Said Dickerson, “The pragmatic argument against the death penalty isn’t working anymore.” She said that because of increasing evidence that capital punishment does not deter crime, supporters of the death penalty are shifting to the ethical argument that it is a legitimate form of retribution. The best way to respond, she said, is to enlist the support of religious leaders familiar with the language of moral discourse.
Last month, Protestant, Catholic, Jewish, and Muslim leaders took part in a summit conference at Atlanta’s Martin Luther King, Jr., Center for Nonviolent Change. The purpose of the gathering was to launch a year-long grassroots campaign against capital punishment. The conference was sponsored by the National Coalition to Abolish the Death Penalty, the National Interreligious Task Force on Criminal Justice, and Amnesty International.
While proponents and opponents of abortion both claim to have public opinion on their side, prolife leaders have some cause to feel vindicated by a recent survey of 1,002 registered voters across the country. The survey, conducted by the Boston Globe and Boston’s WBZ television, revealed that most Americans oppose legal abortion when performed for the reasons most commonly cited by women who choose abortion.
Twenty-five percent of the respondents to the survey, whose margin of error is plus or minus 3 percent, favored abortion in all circumstances, while 19 percent opposed abortion unconditionally, and 53 precent opposed it in some circumstances. Substantial majorities, however, opposed abortion if the pregnancy merely causes financial or emotional strain, or if the girl or woman is a teenager or lives alone. These are the reasons most commonly cited.
The poll found that 78 percent favor legal abortion in cases of rape, incest, risk to the woman’s life or health, or if there is a likelihood of fetal deformity in the would-be infant. It found also that blacks and poorer people are among legalized abortion’s most ardent opponents.
High Marks for Catholics
A study comparing math and science test scores of students in Roman Catholic schools with those of their public-school counterparts reaches the tentative conclusion that Catholic schools “may be educating their students better than public schools.”

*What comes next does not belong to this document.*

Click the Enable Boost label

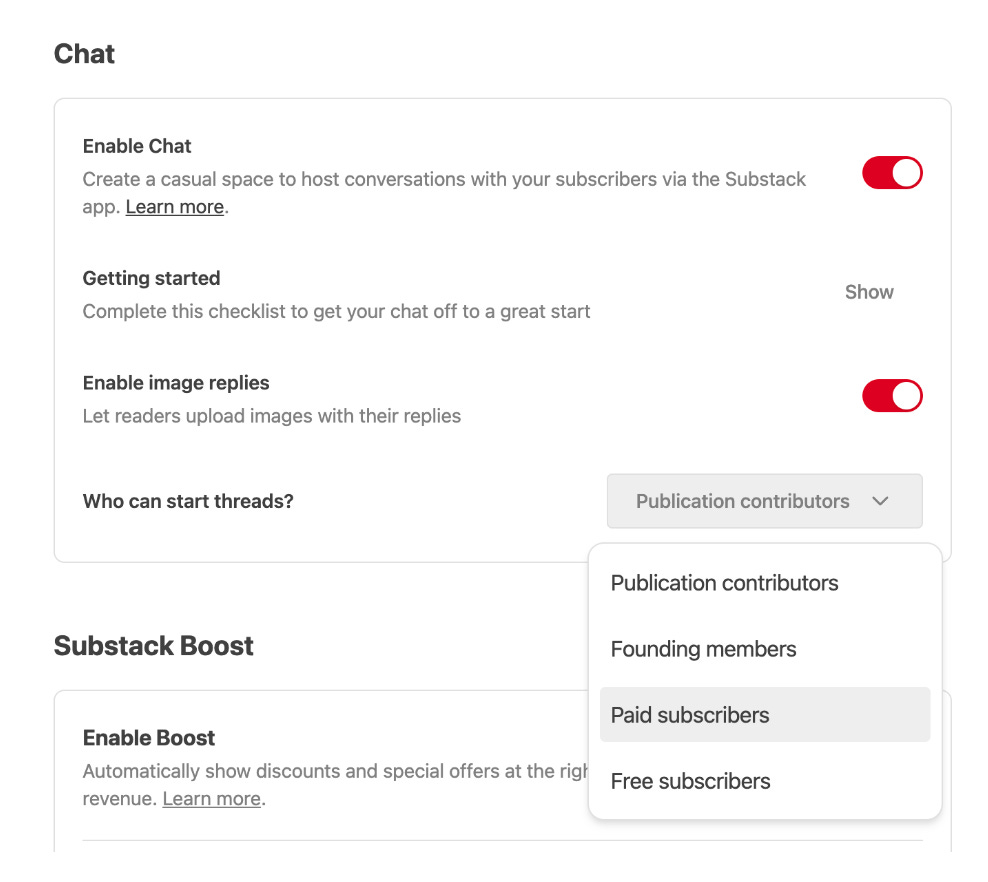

According to the study, conducted by Valerie E. Lee and Carolee Stewart of the University of Michigan, Catholic school students in grades 3, 7, and 11 tested higher in mathematics proficiency than public school students in all racial groups and at all levels of their parents’ education.
Edward Koch, mayor of New York City, also recently put in a good word for Catholic schools. In the book His Eminence and Hizzoner, cowritten with New York Cardinal John O’Connor, Koch writes, “I believe heart and soul that religious values imparted at parochial schools have made those schools better—at least in perception, and, I think, in fact—than our public schools, where values are not as central to the school’s teachings.”
PEOPLE AND EVENTS
Cancelled: By Pepsi Cola Company, an ad campaign featuring rock music star Madonna. The company was under threat of boycott from the American Family Association’s Donald Wildmon and Catholic Bishop René Gracida.

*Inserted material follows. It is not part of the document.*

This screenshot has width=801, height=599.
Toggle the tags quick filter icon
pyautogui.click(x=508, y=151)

Celebrated: The centennial anniversary of Gordon College in South Hamilton, Massachusetts. The school was started for the purpose of training missionaries and evolved into a respected liberal-arts college, the only nondenominational Christian college in New England.
Established: By Covenant Theological Seminary in St. Louis, Missouri, the Francis A. Schaeffer Institute. It will promote and encourage the study of the late scholar’s works and principles. Schaeffer died of cancer in 1984.
Died: At the age of 80, Stuart Hamblen, on March 18. Hamblen was converted to Christ at the 1949 Los Angeles crusade that brought widespread exposure to Billy Graham. He was a songwriter whose credits include “It Is No Secret” and “This Old House.”